先頭打者が試合開始からバットにボールが当たるまでの時間を計測

 面白いことを思いつくよね、“パテレ”のスタッフさんたち──。今回のテーマは「爆速ヒットパレードTOP5」。試合開始直後の先頭打者がヒットを打った打席で、プレーボールのコールからバットにボールが当たるまでの時間のことだ。「炎のストップウオッチャー」を名乗らせてもらっている筆者も思いつかなかったプレータイムだが、ランキングに入ってくる先頭打者たちの早打ち傾向の特性をつかめるという意味では、真面目な目線でも興味深い。

 6秒40というタイムで5位にランクインしたのは楽天・小深田大翔内野手。低めのストレートをしっかりとしたスイングでとらえ、打球速度のあるゴロで一二塁間をきれいに抜くヒットとなった。試合開始早々、あっと驚くような会心の大飛球が出るのもいいが、“判で押したような”定番のヒットをいとも簡単に打って幸先よくチャンスをつくることは、143試合という長丁場を戦うプロ野球のトップバッターに課せられた大事な仕事の一つだろう。

 プレーボールからわずか5秒94後のこと。現在の日本球界で最も攻略が難しい投手の一人といえるロッテ・佐々木朗希投手の初球を一閃、見事に二塁打で出塁したのは、4位の西武・外崎修汰内野手である。最速165キロを誇る日本人最速男が投じるストレートを一振りで仕留めて左中間を抜くとは。この一打が、西武ベンチに勢いを与えたのは間違いないだろう。外崎の職人然とした打撃技術と、初球から狙いにいった勇気には、惜しみない拍手を送りたい。

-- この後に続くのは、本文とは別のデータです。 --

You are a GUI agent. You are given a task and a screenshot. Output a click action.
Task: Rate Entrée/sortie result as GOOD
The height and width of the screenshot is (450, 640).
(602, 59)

 3位にランクインしたのは、日本ハムのルーキー・奈良間大己内野手の5秒57というタイムだ。筆者は奈良間の常葉大菊川高、立正大でのプレーをところどころで見てきたが、高校時代に高校球児がそう簡単には記録することができない「フライの滞空時間6秒台」を記録。1番打者でありながらパンチ力も兼ね備えたタイプという印象が強かった。加えて、ファーストストライクを積極的に強振していく積極性も当時から売りの一つとしており、今回の爆速タイムに奈良間の一番のセールスポイントが発揮されたプレーだと感じられた。

 3位の奈良間と同じくルーキーの、それも育成契約からスタートして初年度から支配下契約を勝ち取り、今シーズン序盤に大活躍したオリックス・茶野篤政外野手が5秒24というタイムで堂々2位に入った。やはり、ルーキーはがむしゃらにプレーするから、ファーストストライクに迷いなく手を出していく積極性が、2年目以降の選手よりもあるということか? 初球のスーッと入ってきたカウント球を逃さず、体が勝手に動いたかのような流麗な流し打ちで見事レフトへ運んだ一打だった。

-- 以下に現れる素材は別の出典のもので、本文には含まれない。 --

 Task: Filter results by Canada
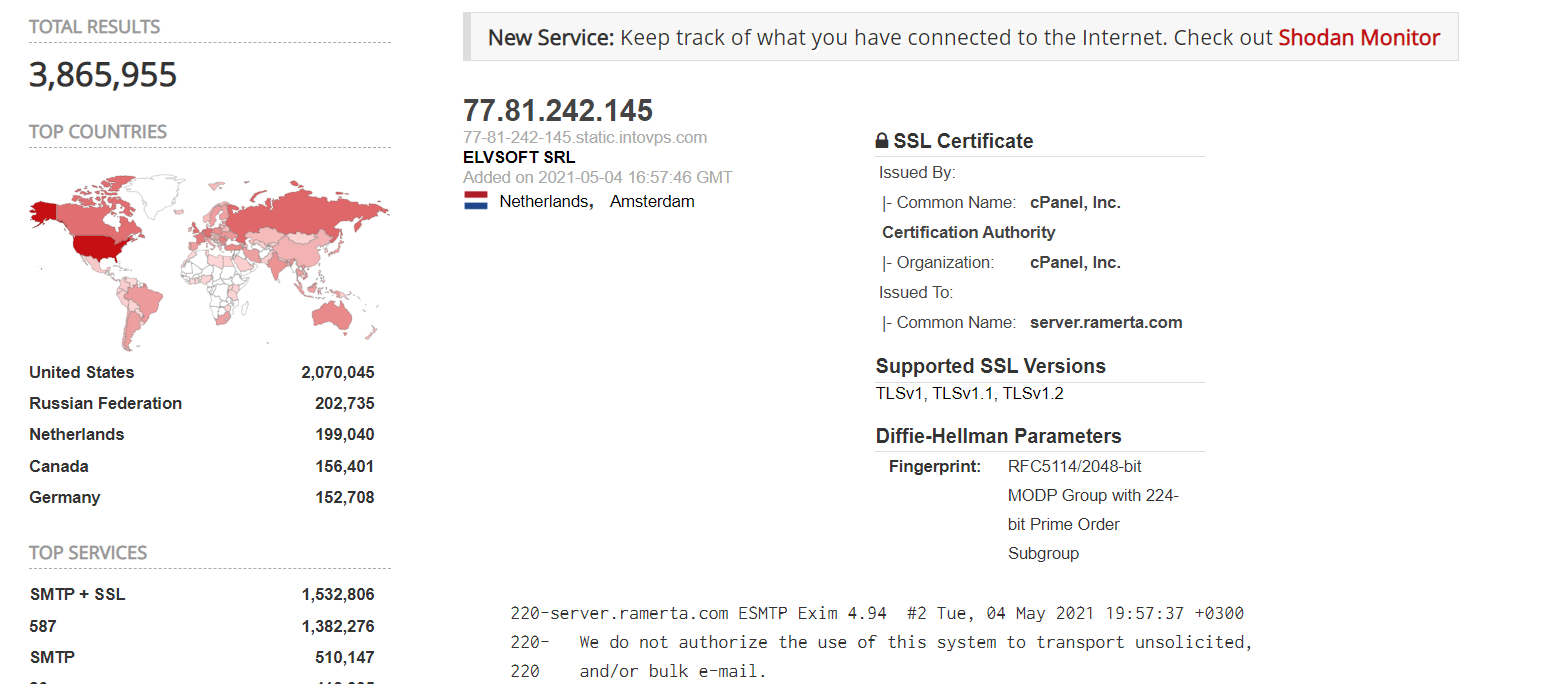pos(59,466)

番外編は目を疑う数字…とにかく食らいついた「2分53秒63」

 番外編では驚異の粘りで記録した最長タイムを紹介する。楽天・村林一輝内野手の2分53秒63! おいおい、今までこんな長いのが登場したことがあったか? と目を疑う数字で、今回の「短い時間でヒットを打った」選手たちとは対極をいくプレーというわけだ。もともとは守備や代走で出場機会を地道に積み上げていた村林だが、6月下旬からスタメンに名を連ねると、7月には1番に固定された。ようやく巡ってきたチャンスで、1軍の投手を相手にとにかく食らいつく打撃を披露。それを象徴していたのがこのシーンだった。

 すでに3位入賞を果たしていた奈良間が再び登場。「爆速ヒット」の初代王者に輝いた。初球のストレートを得意の積極打法で振り抜き、左中間を突破する二塁打とした好プレー。注目すべきはこのときの3秒71というタイムである。3位となった自身の5秒57、そして2位の茶野の5秒24をも大きく引き離す断トツのスピード記録なのだ。

 ここまでくると、打者だけでどうにかなるものではない。先発マウンドにいた西武・平良海馬投手が元来持つ投球テンポの速さも加わって生まれた奇跡のコラボレーションと言っていいだろう。テンポ良くどんどん投げ込んでいくタイプとして知られている平良と積極打法の奈良間は、どうやらお互いのリズムが合うようだ。

 来シーズン以降は当然、お互いのリズムを崩し合う駆け引きが展開されることも予想されるが、マイペースな平良が自分のリズムを変えてくるというのも考えにくい。そして同じく、今シーズンはたった10試合しか1番打者としてスタメン起用されていないにもかかわらず、1位と3位のダブル入賞を達成した奈良間の積極打法もブレることはないだろう。となれば、この2人。来年以降も「プレーボール直後の初球」を巡ってガチンコ勝負を繰り広げる“宿命のライバル”になるのではないか? 密かにそんな期待感が込み上げてきた。

 来季はもっと速い「爆速ヒット」が見られるだろうか? 年も明けていないというのに、早くも次の開幕が待ち遠しくなってきた。